**CHALLENGE:** Please repeat all of the records below word for word, keeping every line in its original order.

+===+

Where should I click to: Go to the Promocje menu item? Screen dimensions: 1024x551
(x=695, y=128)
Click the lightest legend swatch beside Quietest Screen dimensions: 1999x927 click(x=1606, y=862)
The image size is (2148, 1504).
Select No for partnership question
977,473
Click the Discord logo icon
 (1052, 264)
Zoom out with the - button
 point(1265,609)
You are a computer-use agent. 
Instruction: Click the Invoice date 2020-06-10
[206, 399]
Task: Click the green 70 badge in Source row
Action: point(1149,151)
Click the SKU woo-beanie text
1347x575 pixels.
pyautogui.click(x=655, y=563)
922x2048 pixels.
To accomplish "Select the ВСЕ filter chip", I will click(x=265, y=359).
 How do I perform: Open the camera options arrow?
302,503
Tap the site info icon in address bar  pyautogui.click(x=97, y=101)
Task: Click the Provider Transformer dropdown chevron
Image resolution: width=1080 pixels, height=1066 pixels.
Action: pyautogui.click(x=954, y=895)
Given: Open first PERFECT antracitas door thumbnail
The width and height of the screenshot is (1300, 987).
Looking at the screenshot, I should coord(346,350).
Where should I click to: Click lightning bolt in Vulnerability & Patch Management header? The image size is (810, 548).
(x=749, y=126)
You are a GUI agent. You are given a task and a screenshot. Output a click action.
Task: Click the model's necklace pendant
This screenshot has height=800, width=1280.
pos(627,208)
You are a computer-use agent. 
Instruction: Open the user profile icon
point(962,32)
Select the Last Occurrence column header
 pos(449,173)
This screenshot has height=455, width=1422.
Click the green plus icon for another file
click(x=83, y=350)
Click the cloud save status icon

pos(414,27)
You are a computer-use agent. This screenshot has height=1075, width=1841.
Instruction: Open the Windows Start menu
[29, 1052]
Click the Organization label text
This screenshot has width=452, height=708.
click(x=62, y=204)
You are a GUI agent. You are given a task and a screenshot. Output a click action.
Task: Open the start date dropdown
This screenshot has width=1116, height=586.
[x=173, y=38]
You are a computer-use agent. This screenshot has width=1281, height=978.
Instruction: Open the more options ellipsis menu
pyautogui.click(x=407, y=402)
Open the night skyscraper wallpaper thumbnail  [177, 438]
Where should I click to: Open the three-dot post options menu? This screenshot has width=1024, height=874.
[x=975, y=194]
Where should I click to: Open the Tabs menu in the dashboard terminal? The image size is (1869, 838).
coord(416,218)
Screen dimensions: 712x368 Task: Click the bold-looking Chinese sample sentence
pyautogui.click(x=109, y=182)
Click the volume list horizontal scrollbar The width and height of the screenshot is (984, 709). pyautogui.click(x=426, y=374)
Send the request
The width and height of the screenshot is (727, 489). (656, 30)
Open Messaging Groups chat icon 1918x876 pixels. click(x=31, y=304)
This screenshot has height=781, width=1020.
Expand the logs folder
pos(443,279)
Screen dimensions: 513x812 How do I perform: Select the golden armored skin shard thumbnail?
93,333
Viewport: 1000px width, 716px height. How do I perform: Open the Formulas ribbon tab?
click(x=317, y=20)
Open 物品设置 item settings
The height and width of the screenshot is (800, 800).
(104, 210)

+===+

**RESULT OF THE EXERCISE:**
Where should I click to: Go to the Promocje menu item? Screen dimensions: 1024x551
(x=695, y=128)
Click the lightest legend swatch beside Quietest Screen dimensions: 1999x927 click(x=1606, y=862)
The image size is (2148, 1504).
Select No for partnership question
977,473
Click the Discord logo icon
 (1052, 264)
Zoom out with the - button
 point(1265,609)
You are a computer-use agent. 
Instruction: Click the Invoice date 2020-06-10
[206, 399]
Task: Click the green 70 badge in Source row
Action: point(1149,151)
Click the SKU woo-beanie text
1347x575 pixels.
pyautogui.click(x=655, y=563)
922x2048 pixels.
To accomplish "Select the ВСЕ filter chip", I will click(x=265, y=359).
 How do I perform: Open the camera options arrow?
302,503
Tap the site info icon in address bar  pyautogui.click(x=97, y=101)
Task: Click the Provider Transformer dropdown chevron
Image resolution: width=1080 pixels, height=1066 pixels.
Action: pyautogui.click(x=954, y=895)
Given: Open first PERFECT antracitas door thumbnail
The width and height of the screenshot is (1300, 987).
Looking at the screenshot, I should coord(346,350).
Where should I click to: Click lightning bolt in Vulnerability & Patch Management header? The image size is (810, 548).
(x=749, y=126)
You are a GUI agent. You are given a task and a screenshot. Output a click action.
Task: Click the model's necklace pendant
This screenshot has height=800, width=1280.
pos(627,208)
You are a computer-use agent. 
Instruction: Open the user profile icon
point(962,32)
Select the Last Occurrence column header
 pos(449,173)
This screenshot has height=455, width=1422.
Click the green plus icon for another file
click(x=83, y=350)
Click the cloud save status icon

pos(414,27)
You are a computer-use agent. This screenshot has height=1075, width=1841.
Instruction: Open the Windows Start menu
[29, 1052]
Click the Organization label text
This screenshot has width=452, height=708.
click(x=62, y=204)
You are a GUI agent. You are given a task and a screenshot. Output a click action.
Task: Open the start date dropdown
This screenshot has width=1116, height=586.
[x=173, y=38]
You are a computer-use agent. This screenshot has width=1281, height=978.
Instruction: Open the more options ellipsis menu
pyautogui.click(x=407, y=402)
Open the night skyscraper wallpaper thumbnail  [177, 438]
Where should I click to: Open the three-dot post options menu? This screenshot has width=1024, height=874.
[x=975, y=194]
Where should I click to: Open the Tabs menu in the dashboard terminal? The image size is (1869, 838).
coord(416,218)
Screen dimensions: 712x368 Task: Click the bold-looking Chinese sample sentence
pyautogui.click(x=109, y=182)
Click the volume list horizontal scrollbar The width and height of the screenshot is (984, 709). pyautogui.click(x=426, y=374)
Send the request
The width and height of the screenshot is (727, 489). (656, 30)
Open Messaging Groups chat icon 1918x876 pixels. click(x=31, y=304)
This screenshot has height=781, width=1020.
Expand the logs folder
pos(443,279)
Screen dimensions: 513x812 How do I perform: Select the golden armored skin shard thumbnail?
93,333
Viewport: 1000px width, 716px height. How do I perform: Open the Formulas ribbon tab?
click(x=317, y=20)
Open 物品设置 item settings
The height and width of the screenshot is (800, 800).
(104, 210)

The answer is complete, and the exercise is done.